(LiveHacking.Com) – LinkedIn has confirmed that passwords posted onto a Russian hacking forum belong to LinkedIn accounts. The hacker uploaded 6,458,020 hashed passwords, but no usernames. There is no current confirmation if the hacker obtained the usernames as well, but it is very likely that the hacker does have them but has simply chosen not to post them online. The passwords are an unsalted lists of SHA-1 hashes which should be hard to crack, however the SHA-1 algorithm isn’t fool proof and isn’t collision-free. Simple dictionary passwords will be easy enough to crack by creating the SHA-1 of the word and then looking in the password list for any examples of that hash. These 6.5 millions password examples will now be used to populate rainbow tables and will be an obvious choice for seeding a dictionary attack for any future database leaks.
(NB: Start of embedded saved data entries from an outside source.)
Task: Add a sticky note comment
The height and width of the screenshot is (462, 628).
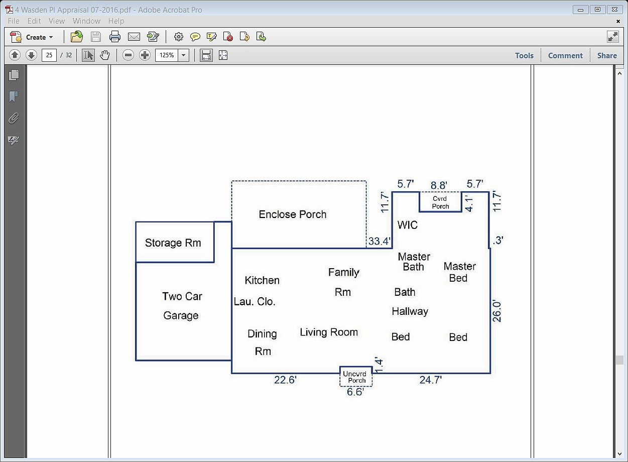Action: pyautogui.click(x=195, y=37)
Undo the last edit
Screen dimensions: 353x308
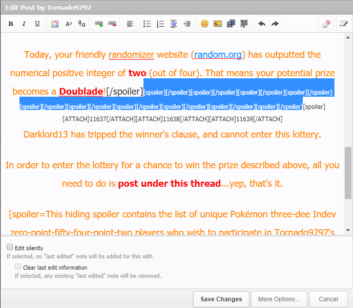[262, 24]
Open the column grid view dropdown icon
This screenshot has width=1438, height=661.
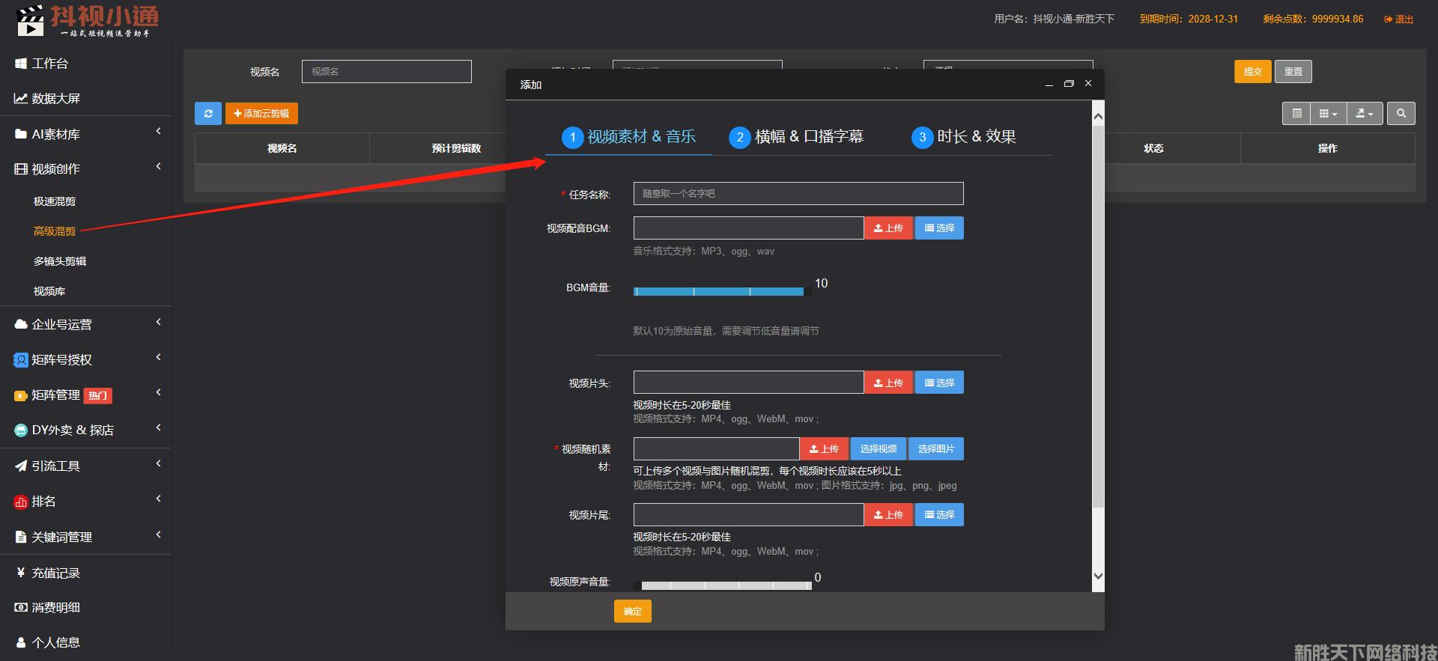pos(1327,114)
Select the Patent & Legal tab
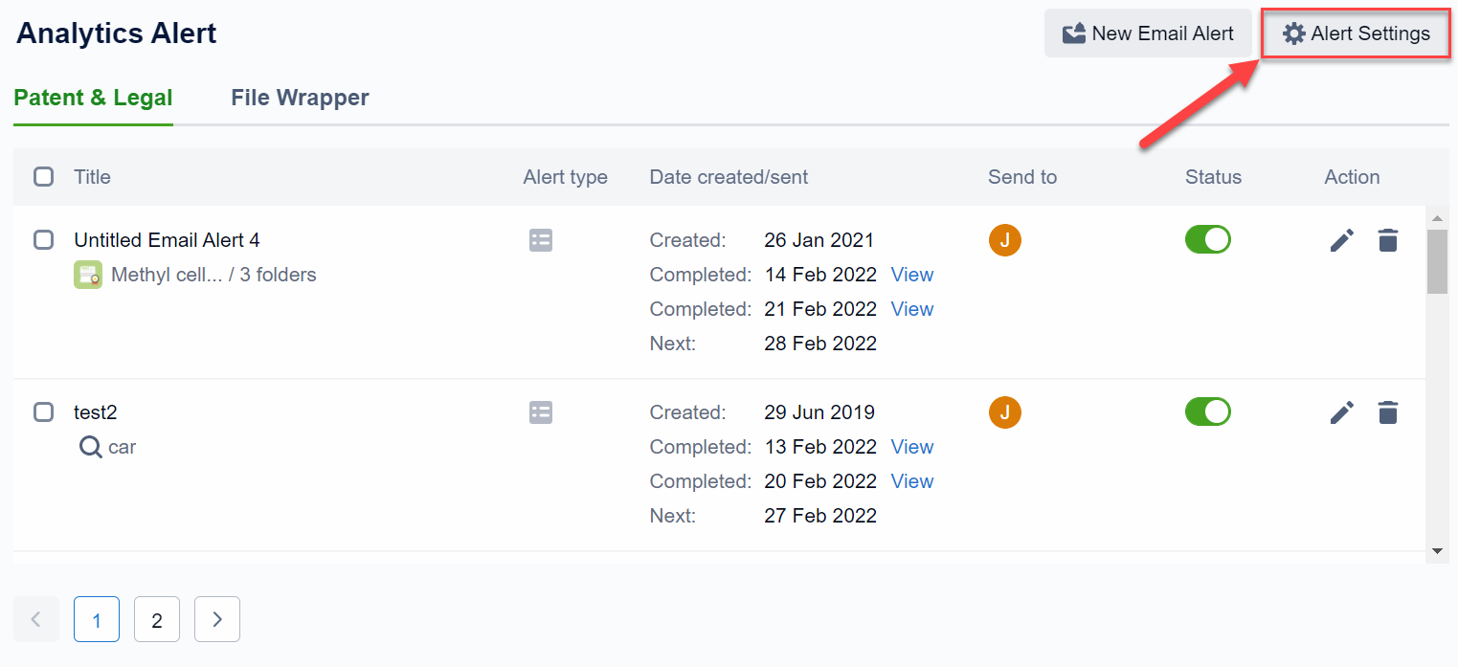This screenshot has height=667, width=1458. tap(93, 98)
LinkedIn has disabled the compromised accounts and is sending users an email with instructions on how to reset their passwords. It is worth nothing that there will not be any links in this email. This is because phishing attacks often rely on links in emails that lead to fake sites designed to trick people into typing in their password. Once the password has been reset any affected members will receive a second email providing a bit more context on this situation and why they are being asked to change their passwords.
LinkedIn has recently added some more security to their system including better hashing and salting of the password databases.